David Cameron hailed "proud Brit" Sadiq Khan's election as a symbol of progress in reducing racial and religious discrimination as he sought to mend fences with the London Mayor.
The Prime Minister was condemned for repeatedly seeking to link the Labour politician with Muslim "extremists" as part of the push to get Tory Zac Goldsmith into City Hall.
He was accused of racism in the Commons after joining in an ill-fated campaign damned as "divisive" by many, including senior Conservatives.
But he publicly shook hands with Mr Khan as he enlisted his support for the campaign to persuade voters to back continued EU membership in a joint appearance in the capital.
"In one generation someone who is a proud Muslim, a proud Brit and a proud Londoner can become mayor of the greatest city on earth," he said as he offered his congratulations.

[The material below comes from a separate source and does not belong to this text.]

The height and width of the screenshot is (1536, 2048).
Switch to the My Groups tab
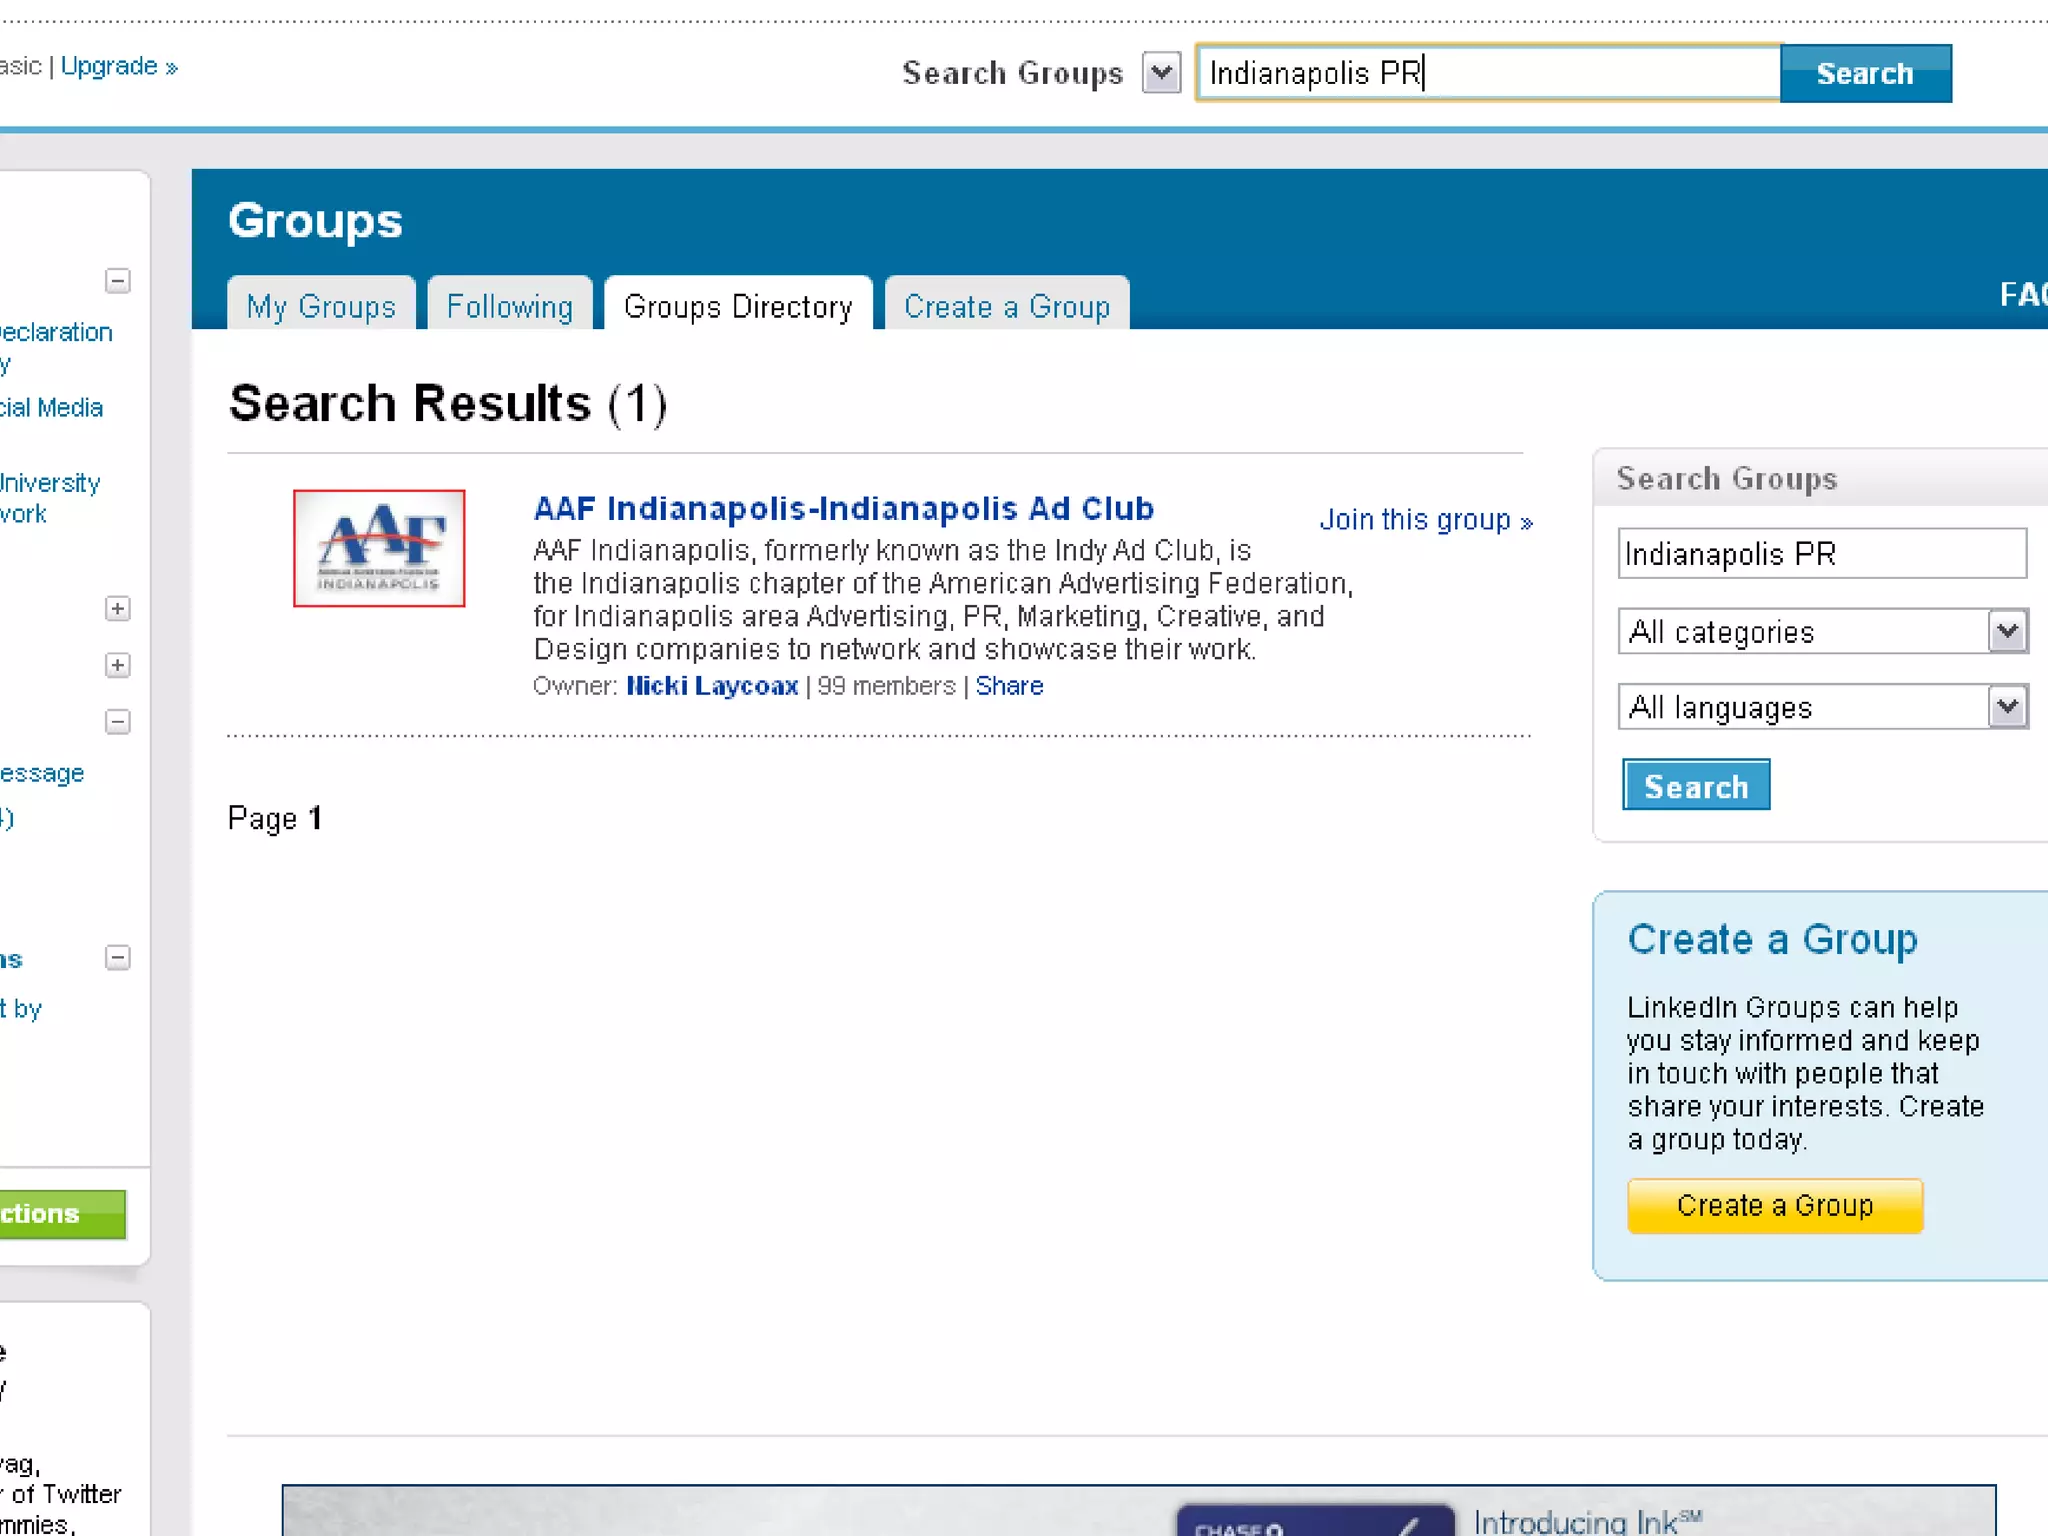320,306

"That says something about our country.
"There are still barriers to opportunity that we have to get rid of. There are still glass ceilings we have got to smash. There is discrimination in our country that we have to fight.
"But I have always said - and I say it again today standing alongside our new mayor - that we can claim to be on track to be the best multi-faith, multi-ethnic opportunity democracy anywhere on earth, and we should be proud of that."
Mr Cameron went on: "We will disagree about many things. We have in the past; I'm sure we will again in the future.
"But we are both on the side of London, we are both on the side of the United Kingdom. I want that spirit of unity of purpose to be with us today."
Mr Khan - appearing alongside the PM in front of students in south-west London - said he would work closely with the Tory government "where it is in Londoners' interests".
"The reason why London is the greatest city in the world - and it is - we have never taken an isolationist approach, we are open-minded, we are outward-looking, we embrace other cultures and learn from other cultures and ideas as well," he said.